I'll know. And I'll be the only one who knows, deep down.

His hands automatically patted his pockets for a cigar.

It was hard enough to kill a vampire. You could stake them down and turn them into dust and ten years later someone spills a drop of blood in the wrong place and guess who's back ? They returned more times than raw broccoli.

These were dangerous thoughts, he knew. They were the kind that crept up on a watchman when the chase was over and it was just you and him, facing one another in that breathless little pinch between the crime and the punishment.

And maybe a watchman had seen civilization with the skin ripped off one time too many and stopped acting like a watchman and started acting like a normal human being and realized that the click of the crossbow or the sweep of the sword would make all the world so clean.

And you couldn't think like that, even about vampires. Even though they'd take the lives of other people because little lives don't matter and what the hell can we take away from them ?

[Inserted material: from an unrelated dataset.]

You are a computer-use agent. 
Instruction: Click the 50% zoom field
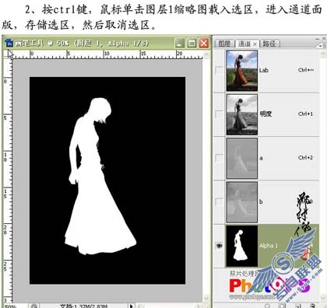point(11,306)
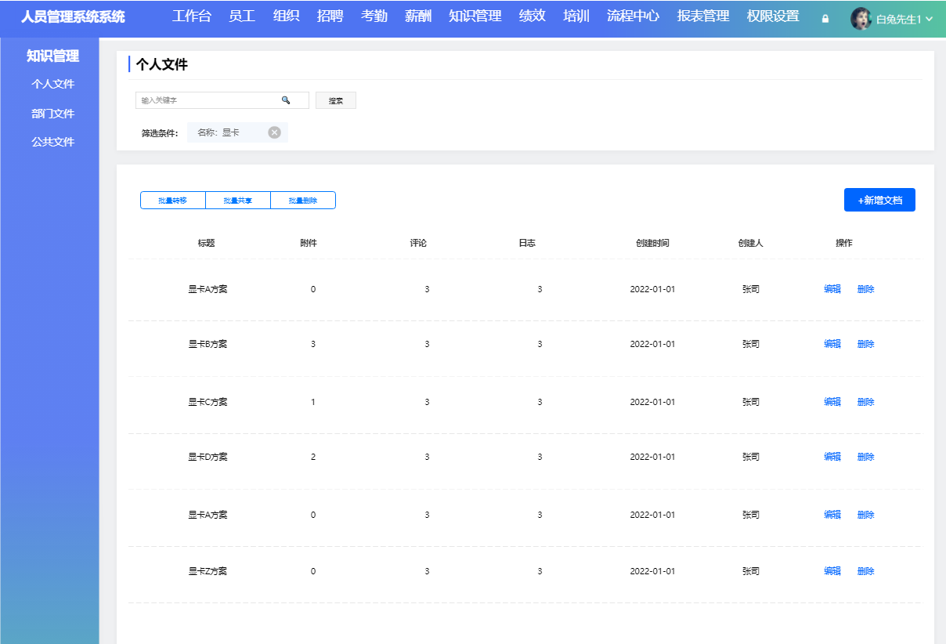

And you couldn't think like that because they gave you a sword and a badge and that turned you into something else and that had to mean there were some thoughts you couldn't think.

Only crimes could take place in darkness.

Punishment had to be done in the light. That was thejob of a good watchman, Carrot always said. To light a candle in the dark.

He found a cigar. Now his hands did the automatic search for matches.

The volumes were piled up against the walls. The candlelight picked up gold lettering and the dull gleam of leather. There they were, the lineages, the books of heraldic minutiae, the Who's Whom of the centuries, the stock books of the city. People stood on them to look down.

No matches...

Quietly, in the dusty silence of the College, Vimes picked up a candelabrum and lit his cigar.

He took a few deep luxuriant puffs, and looked thoughtfully at the books. In his hand, the candles spluttered and flickered.

The clock ticked its arrhythmic tock. It finally stuttered its way to one o'clock, and Vimes got up and went into the Oblong Office.

'Ah, Vimes,' said Lord Vetinari, looking up.

'Yes, sir.'

Vimes had managed a few hours' sleep and had even attempted to shave.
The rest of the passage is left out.